%%
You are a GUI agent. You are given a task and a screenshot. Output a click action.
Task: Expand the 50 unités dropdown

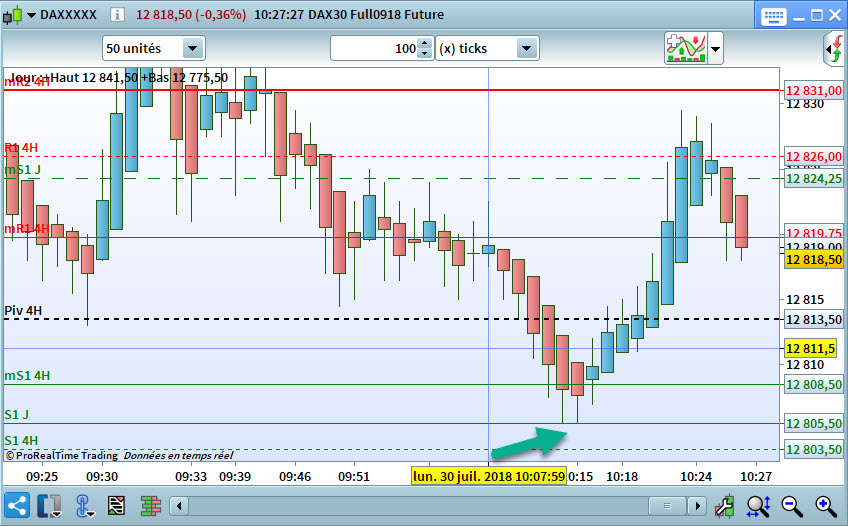pyautogui.click(x=193, y=49)
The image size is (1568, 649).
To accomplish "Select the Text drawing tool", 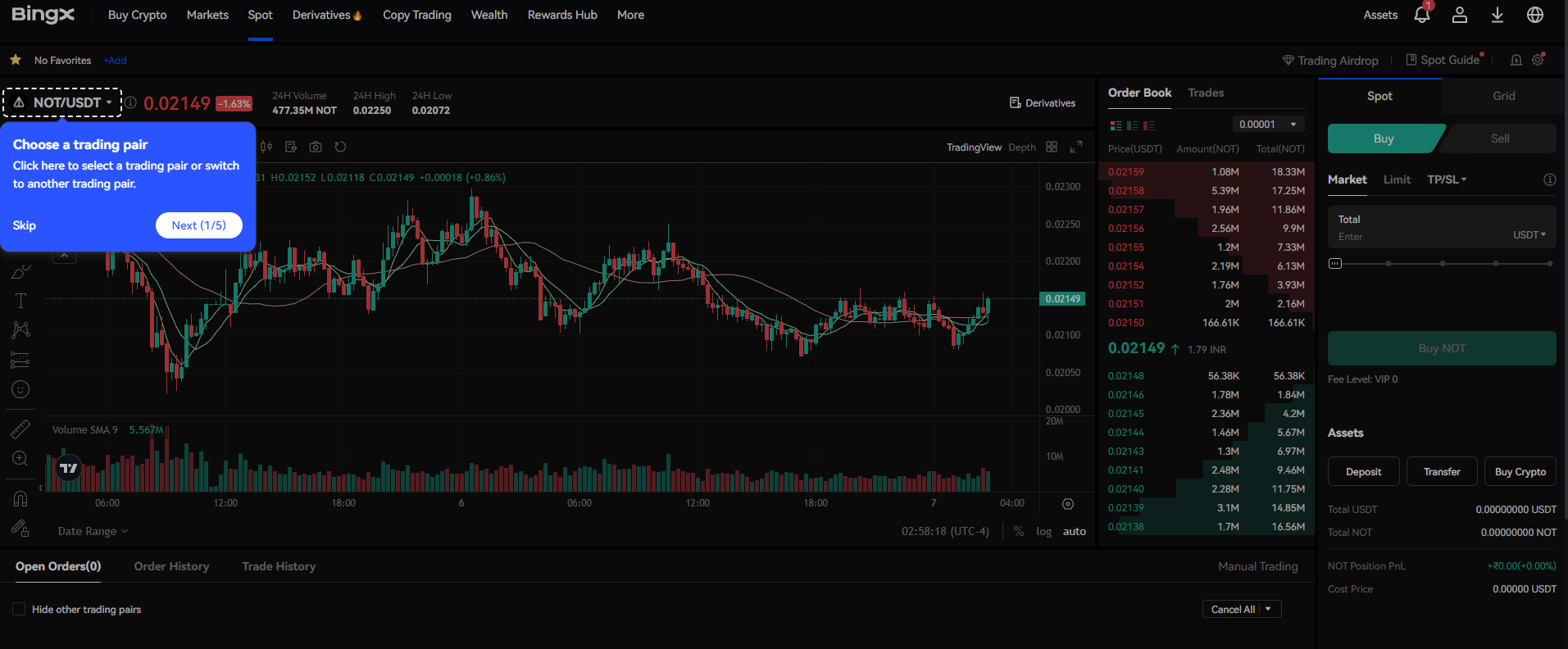I will tap(20, 301).
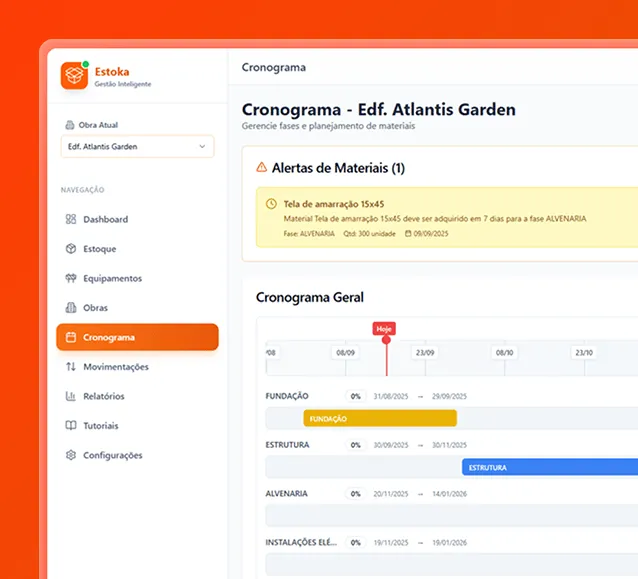Click the Relatórios bar chart icon

(x=71, y=396)
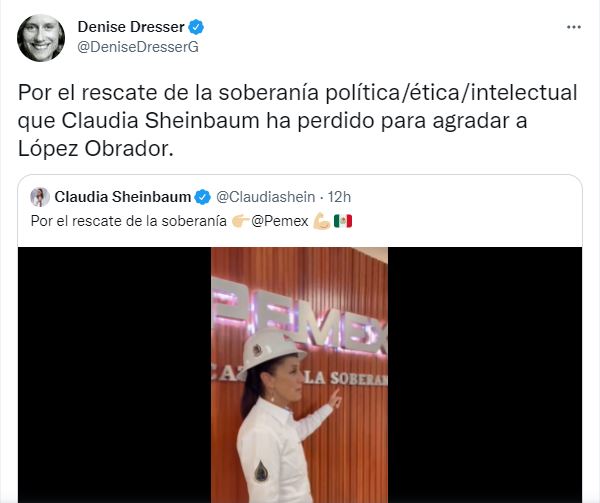Click the verified badge beside Denise Dresser
Viewport: 600px width, 503px height.
(x=197, y=27)
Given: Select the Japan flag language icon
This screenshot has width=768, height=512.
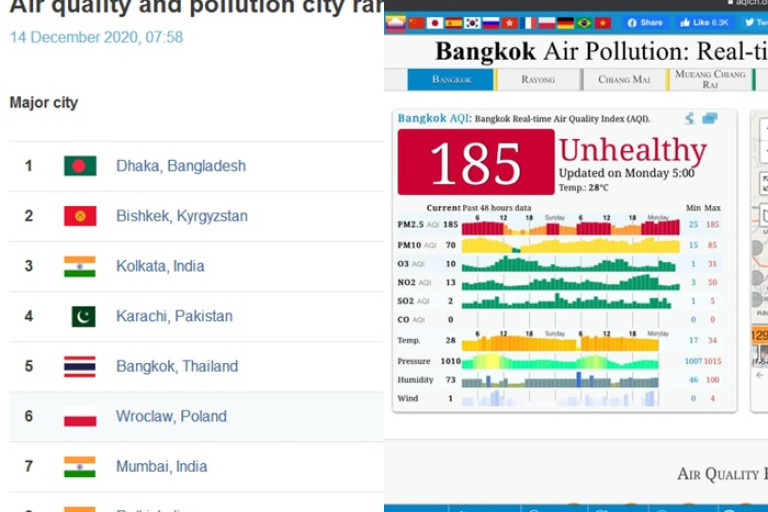Looking at the screenshot, I should click(434, 23).
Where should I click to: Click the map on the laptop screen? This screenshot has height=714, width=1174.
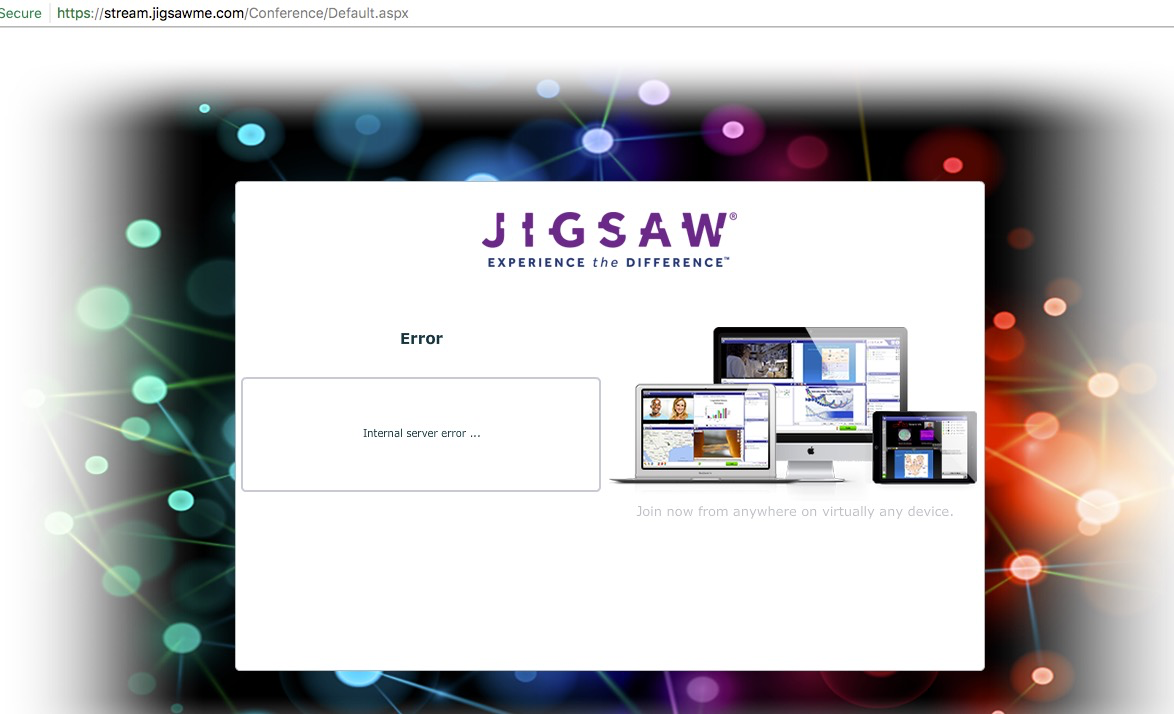coord(669,445)

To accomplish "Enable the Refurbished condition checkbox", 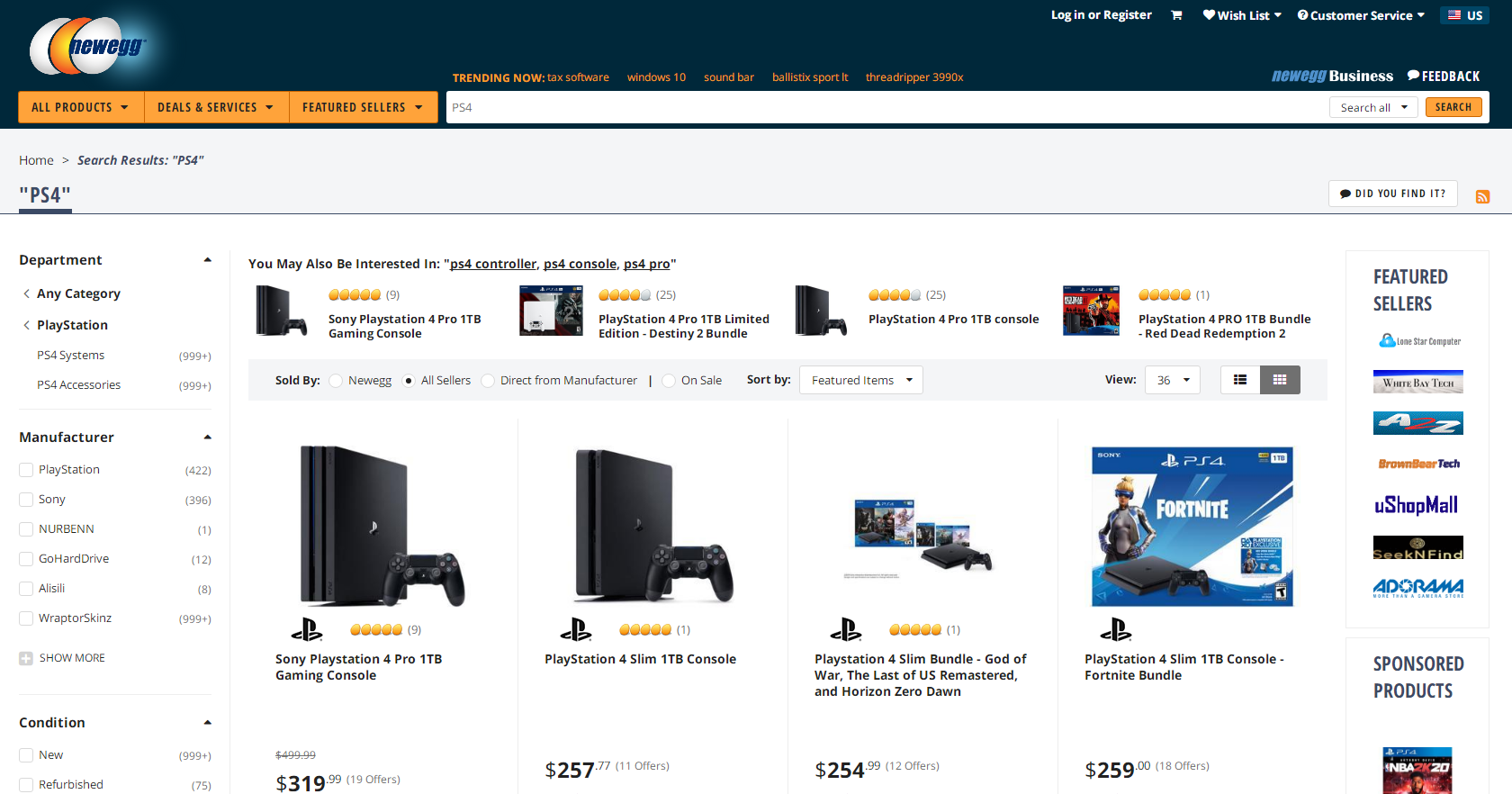I will coord(26,785).
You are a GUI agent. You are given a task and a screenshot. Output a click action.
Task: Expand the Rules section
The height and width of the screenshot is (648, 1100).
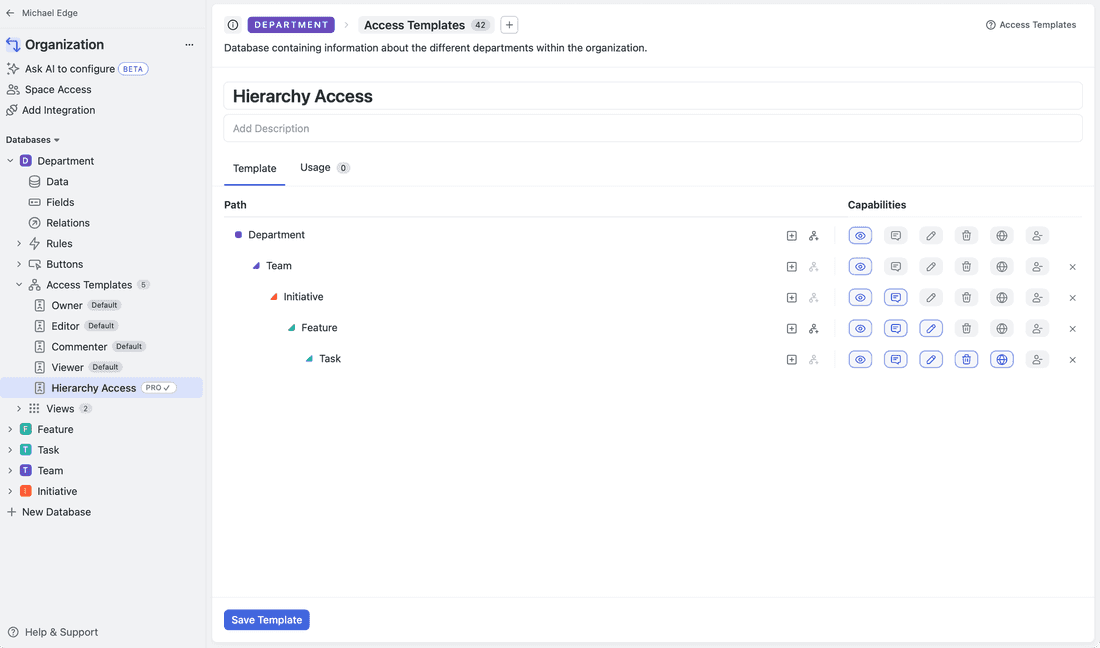[x=18, y=243]
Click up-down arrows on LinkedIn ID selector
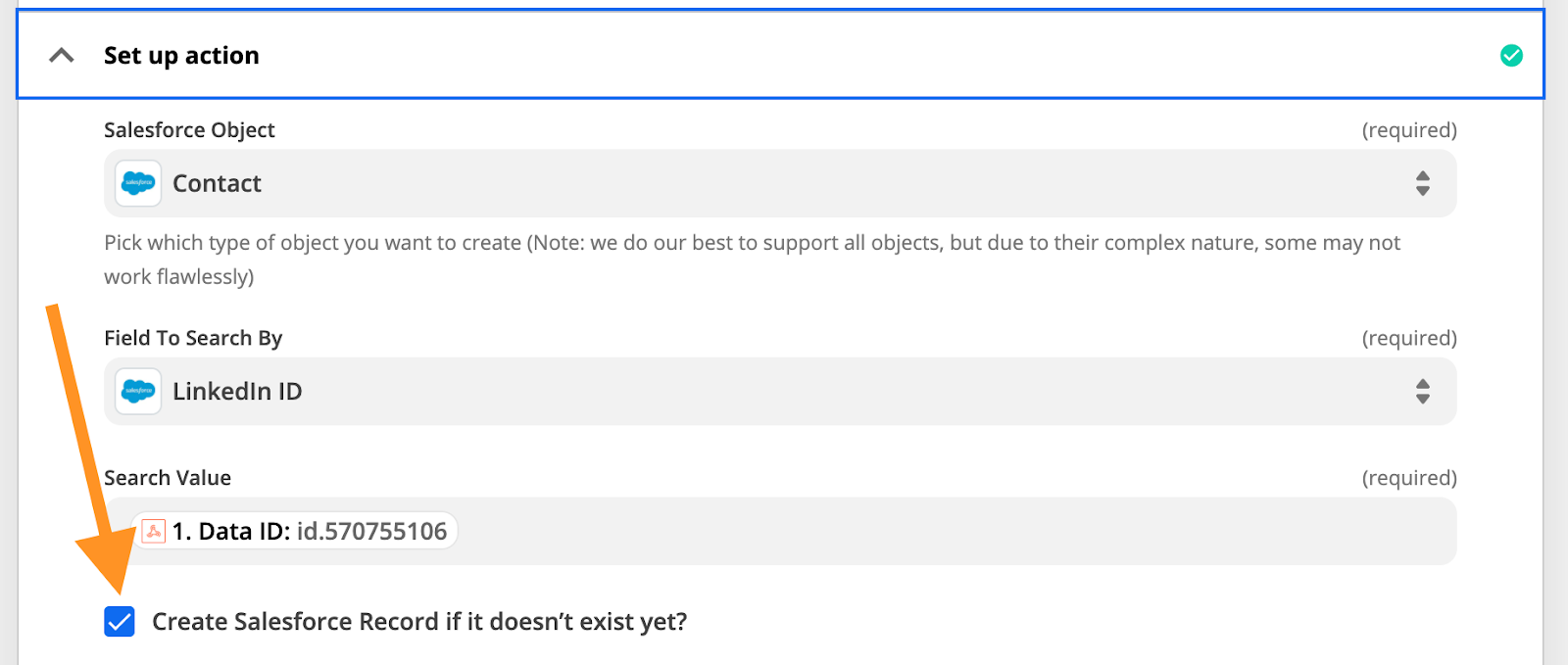This screenshot has width=1568, height=665. [1422, 392]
%%
### BRIEF
Write out exactly, and only, the lines running from the line with "Task: Expand the Rules section" to the last line above, both included, with all pictures omitted.

### RESULT
Task: Expand the Rules section
The height and width of the screenshot is (648, 1100).
[x=18, y=243]
Click up-down arrows on LinkedIn ID selector
This screenshot has width=1568, height=665. [1422, 392]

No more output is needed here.